* **RECORDS FOR THIS EXERCISE**:
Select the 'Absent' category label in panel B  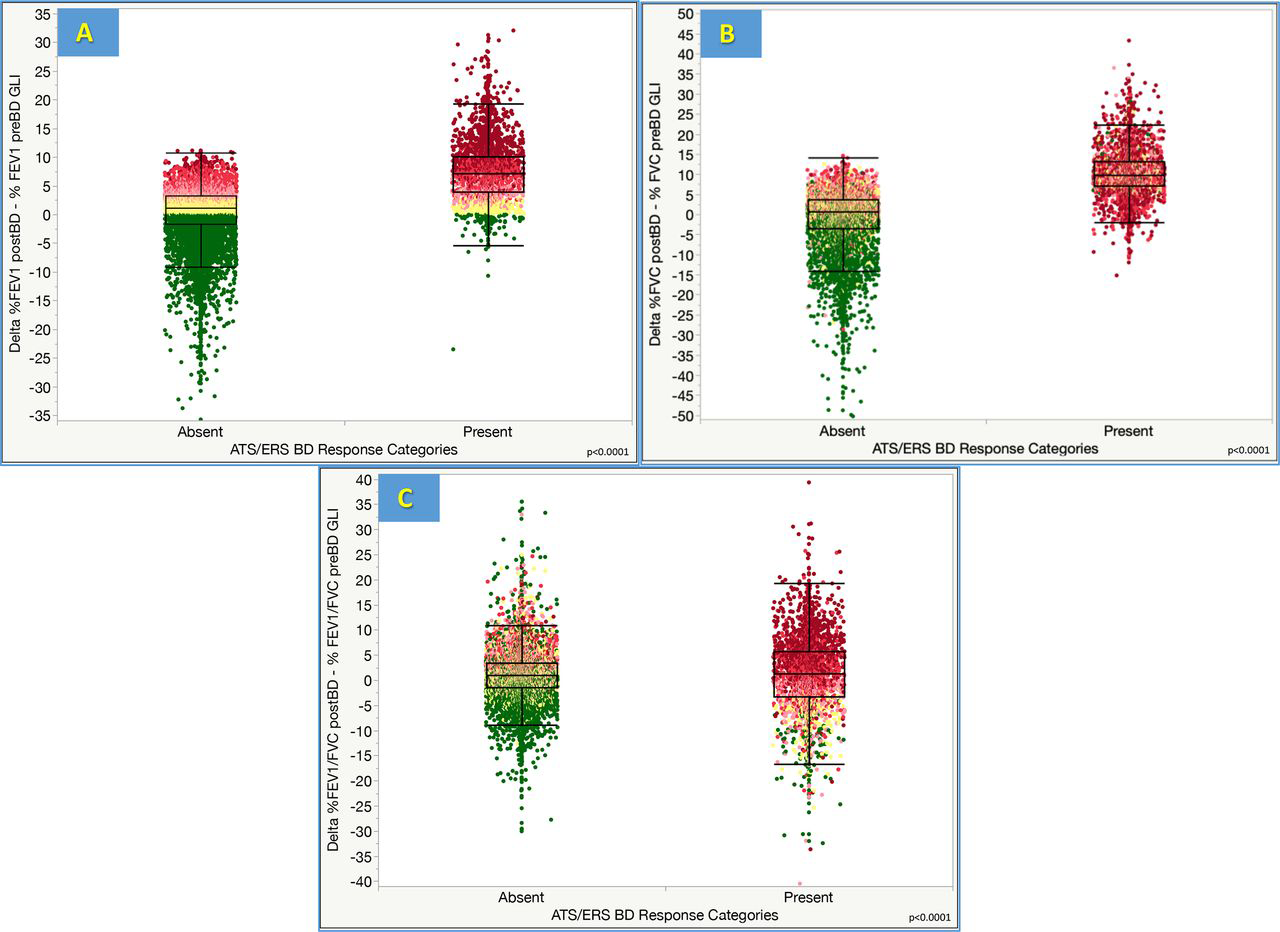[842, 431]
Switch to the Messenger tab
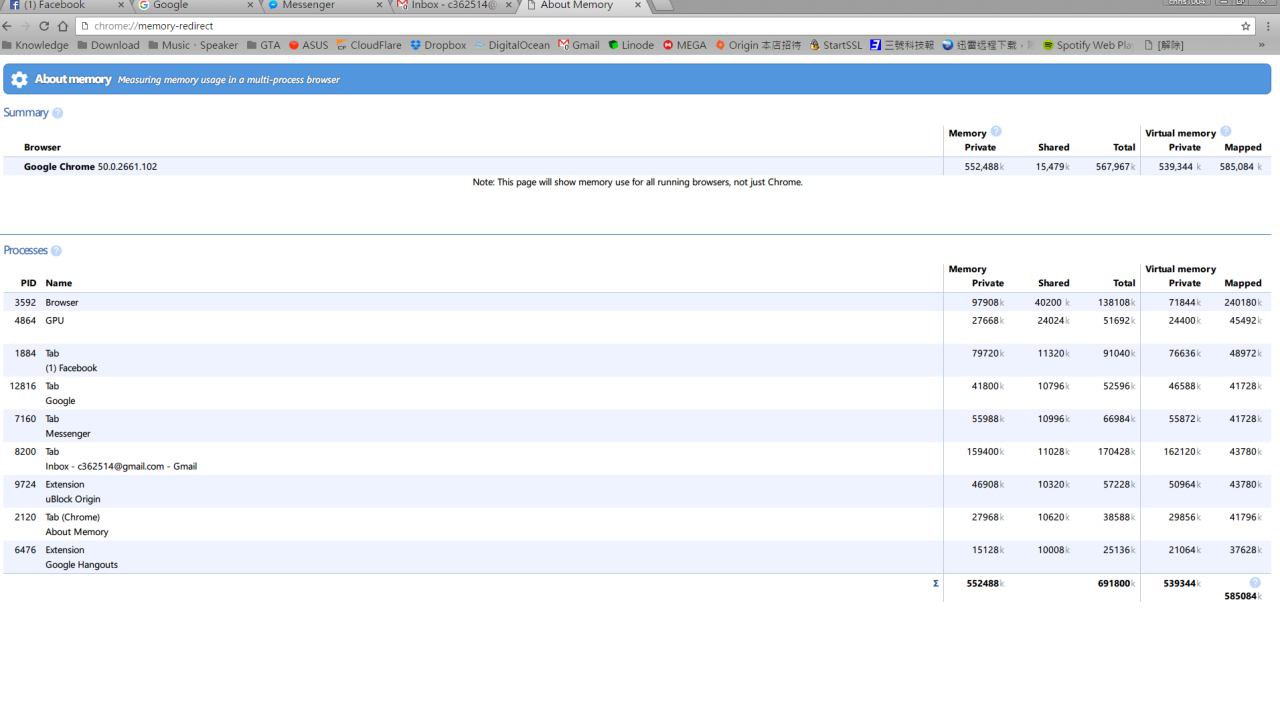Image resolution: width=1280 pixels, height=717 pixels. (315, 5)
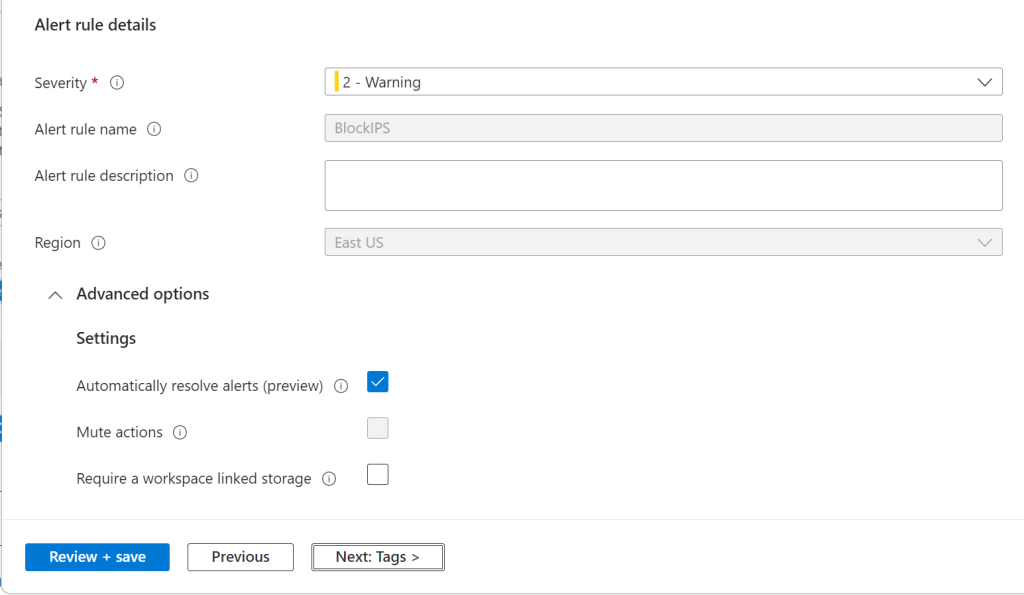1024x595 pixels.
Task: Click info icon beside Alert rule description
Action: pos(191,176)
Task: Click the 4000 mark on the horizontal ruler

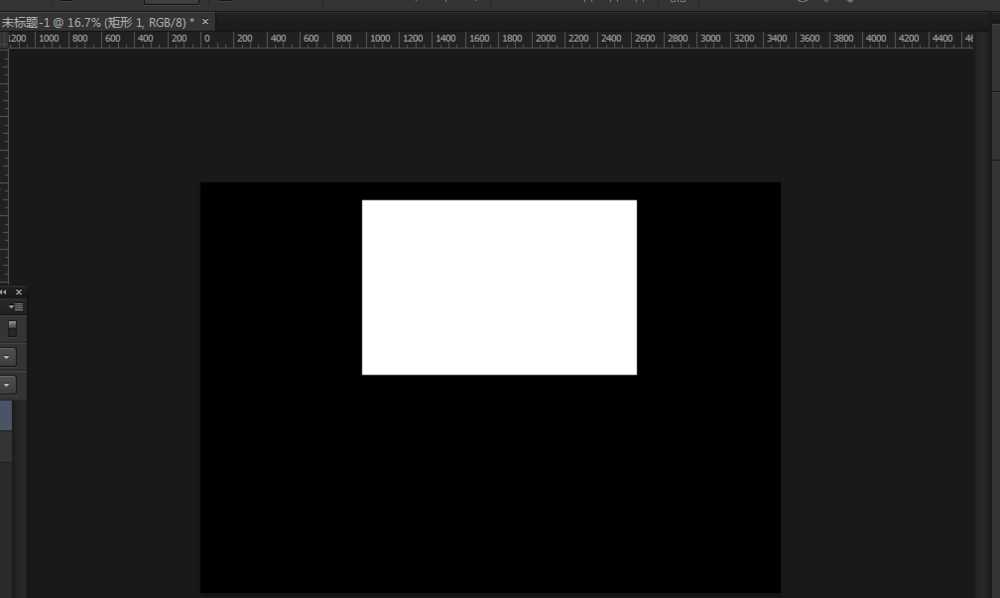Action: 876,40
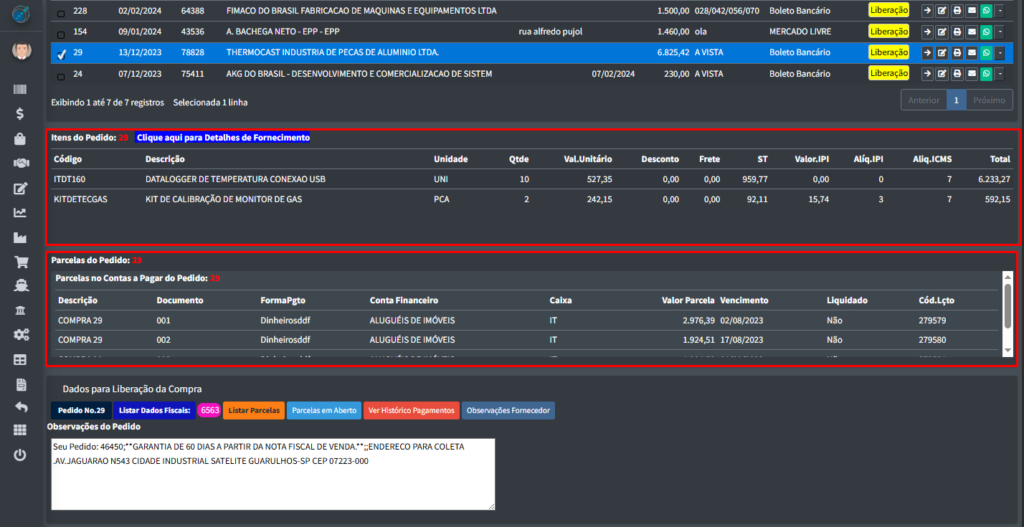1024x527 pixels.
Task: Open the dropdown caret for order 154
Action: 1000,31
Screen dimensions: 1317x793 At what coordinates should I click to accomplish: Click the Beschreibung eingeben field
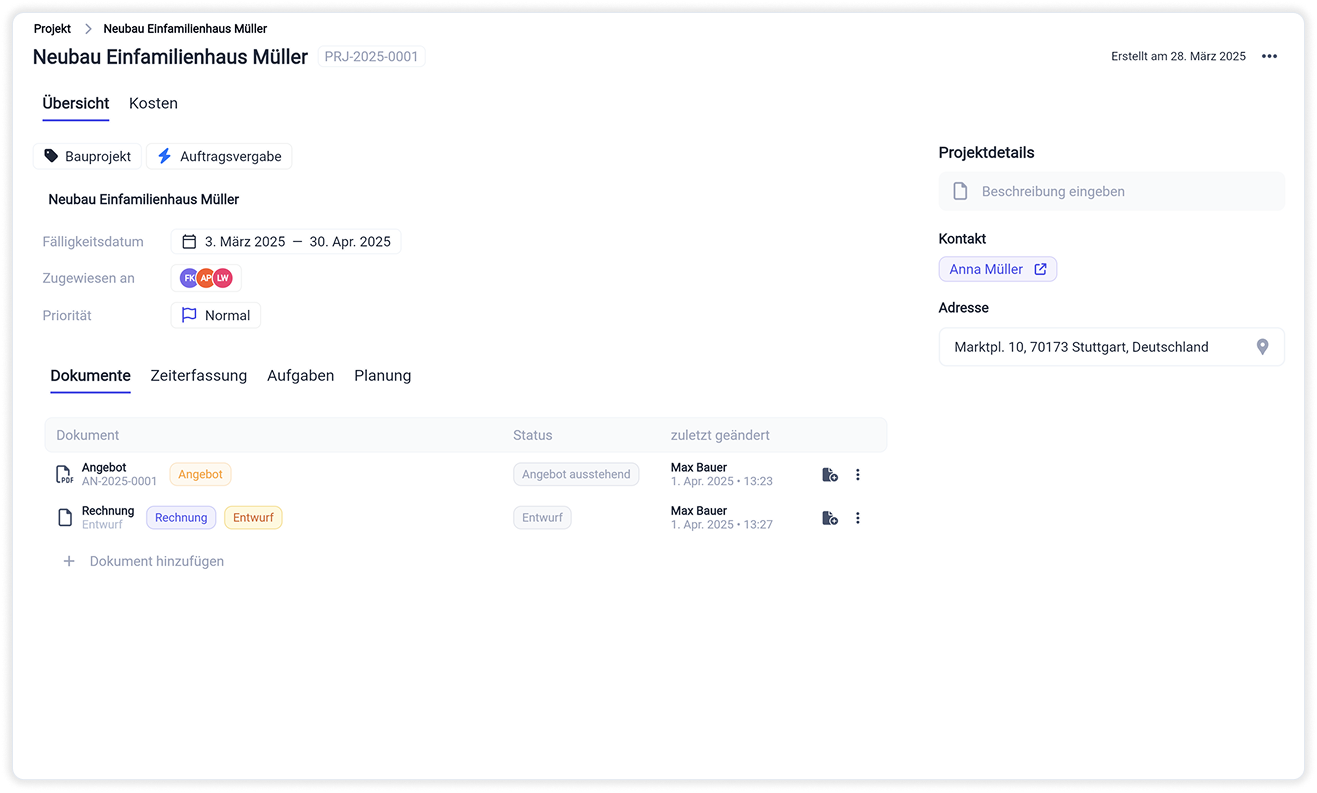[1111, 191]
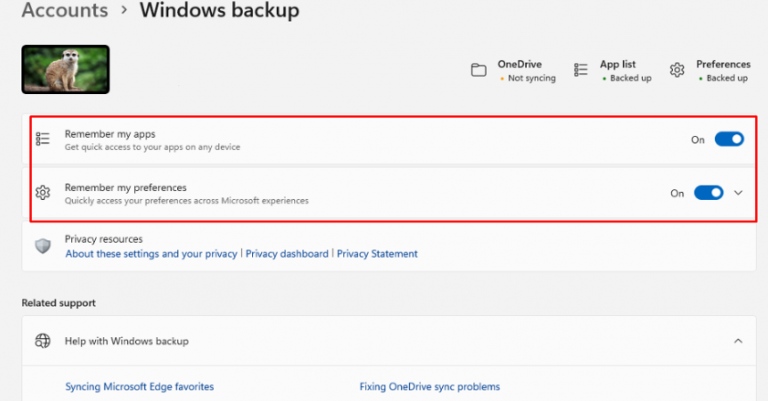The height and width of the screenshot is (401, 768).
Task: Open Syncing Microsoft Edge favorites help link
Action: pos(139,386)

* **PROBLEM STATEMENT**: Take the line containing "Task: Click the" and every line after it up to the end of the data, and write them out exactly, without the pictures.

* **ANSWER SECTION**:
Task: Click the 4000 mark on the horizontal ruler

Action: 876,40
1024x527 pixels.
Task: Open the dropdown caret for order 154
Action: 1000,31
Screen dimensions: 1317x793 At what coordinates should I click to accomplish: Click the Beschreibung eingeben field
[1111, 191]
The height and width of the screenshot is (401, 768).
Task: Open Syncing Microsoft Edge favorites help link
Action: pos(139,386)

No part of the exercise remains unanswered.